CureVac’s COVID-19 Vaccine Attracts Rising Interest

FRANKFURT (Reuters) – German biotech firm CureVac said it has seen the number of requests for its experimental COVID-19 vaccine increase over the past few days, as concerns over rare side effects have hit some other coronavirus shots.

A CureVac spokesman said on Thursday that requests have been coming in from various quarters, including governments and international organisations but he declined to elaborate.
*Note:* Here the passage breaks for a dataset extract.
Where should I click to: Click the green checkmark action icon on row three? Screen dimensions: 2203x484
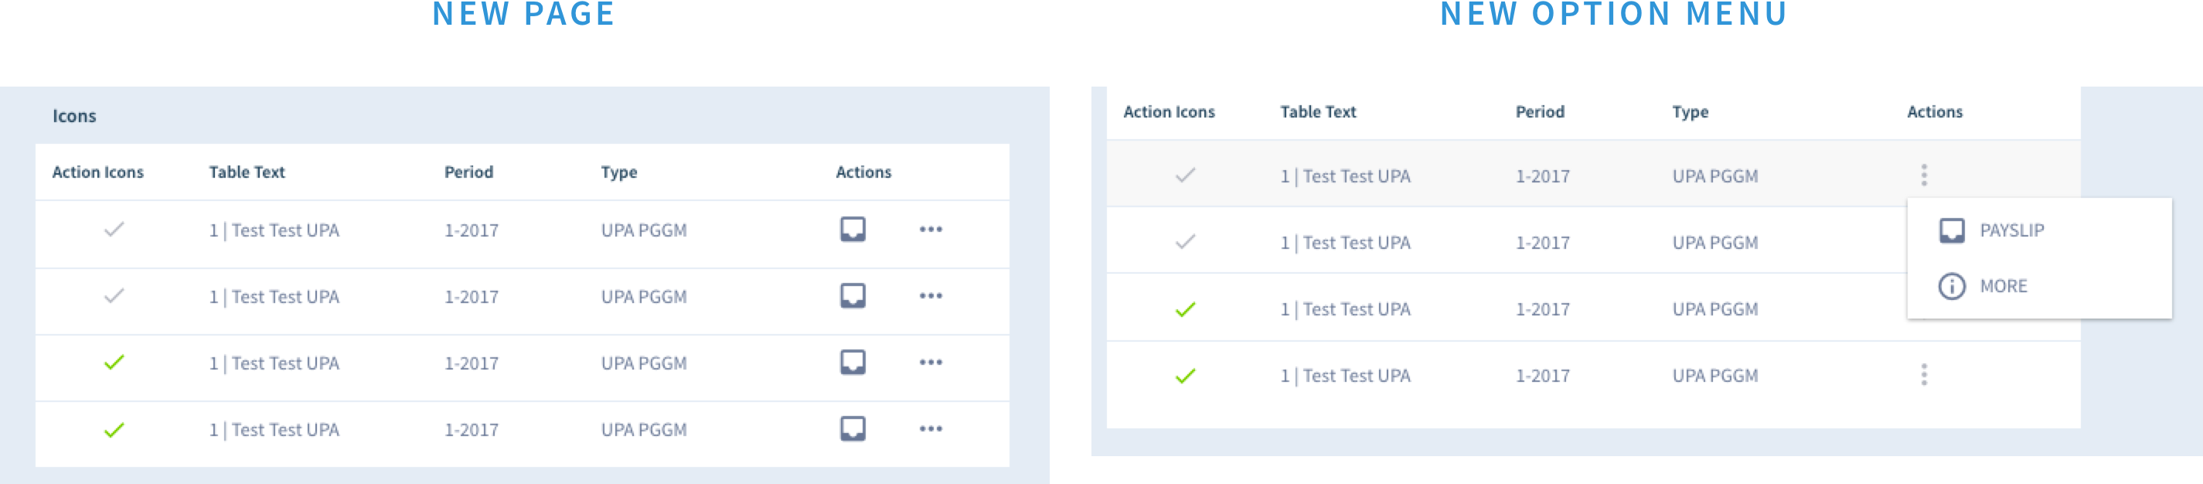[x=113, y=363]
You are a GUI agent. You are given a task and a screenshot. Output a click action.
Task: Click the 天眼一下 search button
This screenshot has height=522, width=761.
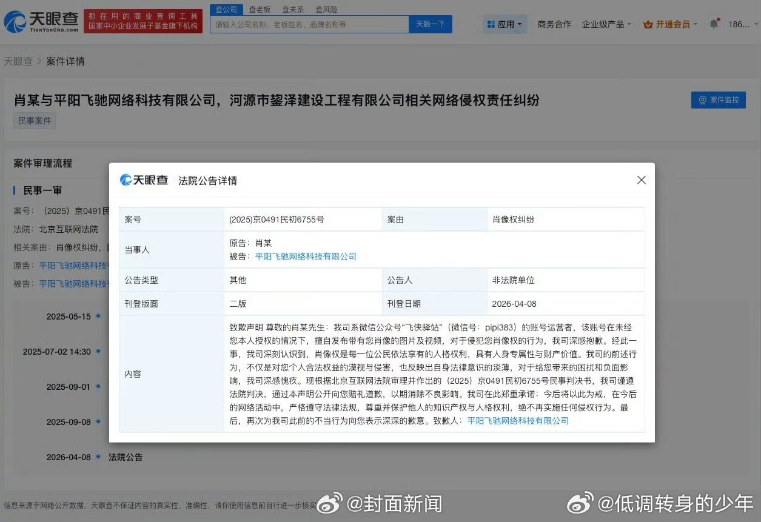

The group is to hold an analyst call on fourth-quarter results at 1400 GMT.

The European Union in November secured up to 405 million doses of CureVac’s two-shot messenger-RNA-based vaccine, which has yet to win regulatory approval, the company’s only large supply contract so far.

Europe’s choppy vaccine rollout hit more trouble this week after Johnson & Johnson (J&J) suspended shipments of its adenovirus-vector COVID-19 shot and Denmark said it would drop a similar vaccine from AstraZeneca over very rare cases of blood clotting.

In many European countries, AstraZeneca’s shot has been limited to the elderly as the side effect in question, clotting in the brain, has primarily been seen in young and middle-aged vaccine recipients.

CureVac said in a statement on Thursday that it would start testing its COVID-19 vaccine on adolescents as young as 12 at the end of the month, as it gets ready to publish initial efficacy results for adults in the second quarter.

The spokesman reiterated the group – which is backed by investors Dietmar Hopp, the Gates Foundation, GlaxoSmithKline as well as the German government – hoped to file for regulatory approval at the end of May or early June.

CureVac said it would initially enrol about 40 adolescents aged 12 to 17 in Peru and Panama, the first stage of a broader study in this age group.

Its ongoing pivotal Phase 2b/3 study known as Herald, and initiated in December, has completed recruitment with over 40,000 adult participants in Europe and Latin America, the company said on Thursday.

Nasdaq-listed CureVac repeated it aims to produce up to 300 million doses of the vaccine in 2021 and up to 1 billion in 2022.